Democracia criollizada
Las élites han adecuado la democracia a la embrollosa realidad boliviana, generando su criollización
El 10 de octubre de 1982, Bolivia inaugura formalmente uno de los ciclos democráticos más largos que le está tocando vivir. Sin embargo, esta regularidad democrática no ha estado definida por un modelo político adecuado al ideal de esa forma de gobierno; más bien, las élites han adecuado la democracia a la embrollosa realidad boliviana, generando su criollización, pero sin contradecir su sustento fundamental: el mecanismo electoral.
Ello ha sido así, porque las élites nunca dejaron de tener incidencia en el funcionamiento de la democracia, pues incluso el proceso de transición, como muchos lo han dicho, dependió fundamentalmente de un arreglo entre las élites. Esto supuso el desplazamiento de otros ideales democráticos, especialmente de las organizaciones populares encabezadas en ese entonces por la poderosa Central Obrera Boliviana. Pero la fuerza de esas organizaciones, cuyo poder podía ser referido por la posición de vanguardia que llegó a (re)asumir la Federación Sindical de Trabajadores Mineros de Bolivia, obligó, en el periodo postransición, a la readecuación de la democracia con justicia social de origen postrevolucionario, cuya característica era su sentido corporativo dada la fuerza de las organizaciones laborales. Sin embargo, la supuesta perversión de esa democracia había “obligado” a las Fuerzas Armadas a cortarla de tajo, por petición de fuerzas extranjeras.
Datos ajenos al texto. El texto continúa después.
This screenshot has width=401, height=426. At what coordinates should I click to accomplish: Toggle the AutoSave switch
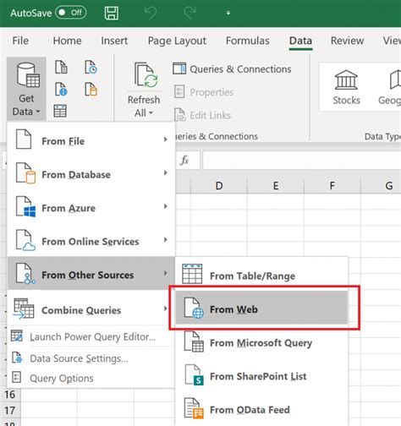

Pero la ruinosa situación que el gobierno de la Unidad Democrática y Popular heredó impidió la sostenibilidad de la democracia con justicia social, pues en medio de una devastadora crisis económica esa forma de gobierno parecía caerse a pedazos con cada acción del gobierno. Ante esta situación, tras bambalinas, los Chicago Boys criollos fueron planificando la adecuación de la democracia a las implacables fuerzas del mercado. El resultado de ello fue la imposición del modelo neoliberal y la constitución de una democracia de mercado a gusto de las élites empresariales, las cuales además pasaron a ocupar el Estado, previo recorte inconstitucional de mandato “a nombre de la democracia”.
La desestructuración de las clases sociales, la constitución del ciudadano como consumidor y el ultradebilitamiento de la COB caracterizaron a aquella democracia de mercado a la boliviana, ante cuya fragmentada realidad, visible a través de un sistema multipartidista y polarizado, las élites idearon la forma de controlar el voto mediante el pactismo y la construcción de mayorías artificiales. Fue así como la democracia pactada entró en escena. Tras haber facilitado la rotación de las mismas élites en el poder por 20 años, el carácter excluyente y autoritario de los agentes de esa democracia determinó su agotamiento. Pero la resistencia de las élites a las exigencias de cambio definió el trágico fin de la democracia pactada, por los más de 120 muertos sobre los que colapsó.
Las élites de hoy buscan también (re)adecuar la democracia a las condiciones que vive el país desde entonces. Ello consiste en intentar constituir una democracia directa, participativa y comunitaria, adjetivos que siendo contradictorios pretenden justificarla a partir del semicorporativismo generado en el proceso de cambio, pero que no permite ver con claridad la posibilidad de una democracia diferente y menos asociada a los intereses de grupos minúsculos.
A pesar de ello y a pesar de que los procesos electorales determinan sí o sí el real sentido de la democracia, el caso boliviano sugiere que siempre existe un espacio para la innovación política, aunque esta innovación determinada por las élites deja la duda de si la criollización de la democracia sea la más adecuada a su imagen ideal y a nuestra propia y compleja realidad.